The two main ways of paying yourself as a business owner are an owner's draw or taking a salary.
In this article we will discuss the difference of owner's draw vs. salary in order to help you determine which type of compensation is best for you and your business.
With the owner's draw method of paying yourself, you are able to withdraw money from your business as you see fit without any set payout schedule or amount limit.
This method allows for maximum flexibility when it comes to paying yourself as you are free to take a draw whenever you like.
In contrast, when you take a salary you are paid just like any other employee on a set schedule with a set amount.
An owner's draw occurs when a business owner withdraws money from a business bank account for their own personal use.
This can be done at any time and for any amount that is available within the business bank accounts.
The main benefit of taking an owner's draw is the flexibility associated with this option.
With an owner's draw, you are able to pay yourself from the business at any time, which allows you to adjust the amount you receive based on how the business is performing.
The main con of taking an owner's draw is that taxes are not automatically deducted.
Therefore, it is essential that you keep detailed records of your payouts so that you know how much you owe come tax time.
As a business owner, if you receive a salary then you will receive fixed-amount payments on a regular basis just like an employee.
One major pro of taking a salary is that state and federal taxes are automatically deducted from your paycheck.
Also, taking a paycheck as compensation from your business will allow you to show banks a steady source of income that will make it easier to take on a mortgage or other loan.
Further, being paid on salary from your business will make it easier for you to keep track of your business expenses as salaries are normally paid on a fixed schedule.
The main con of taking a salary as payment from your business is that you must determine your 'reasonable compensation' that doesn't set off any warnings for the IRS.
When choosing your own salary, be sure to choose an amount that keeps the business operational while also allowing you to enjoy your personal life outside of the business.
According to the IRS, 'reasonable compensation' is defined as "an amount that would ordinarily be paid for like services by like organizations in like circumstances.”

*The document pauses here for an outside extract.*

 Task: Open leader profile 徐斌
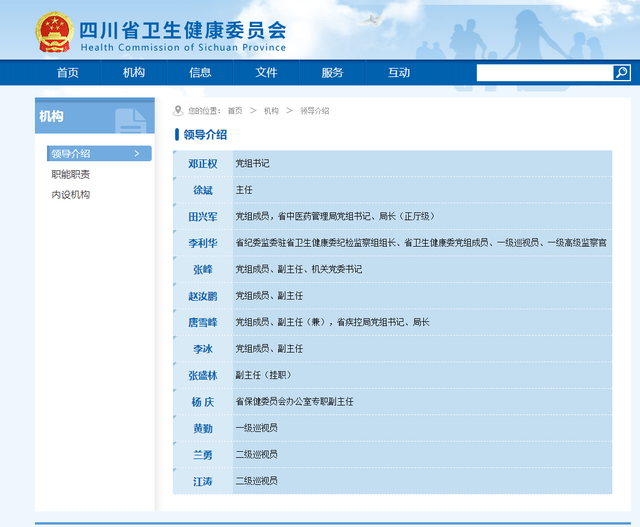[x=203, y=190]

This means that you should be paying yourself similarly to other companies that are earning as much, are the same size, and in the same industry as your business.
These rules exist in order to stop business owners from paying themselves a decreased salary in order to misrepresent the businesses finances.
It is also worth noting that 'reasonable compensation' does not apply to sole proprietorships or partnerships.
Taking an owner's draw is great for business owners that are looking for more flexibility with their compensation, but be sure to keep detailed records of your withdrawals as these distributions are subject to taxes.
Taking a salary as a business owner is best for people needing more structured payouts that make it easier to track business expenses for the period.
At the end of the day, you will need to decide which distribution method is best for you based on your own situation and type of business.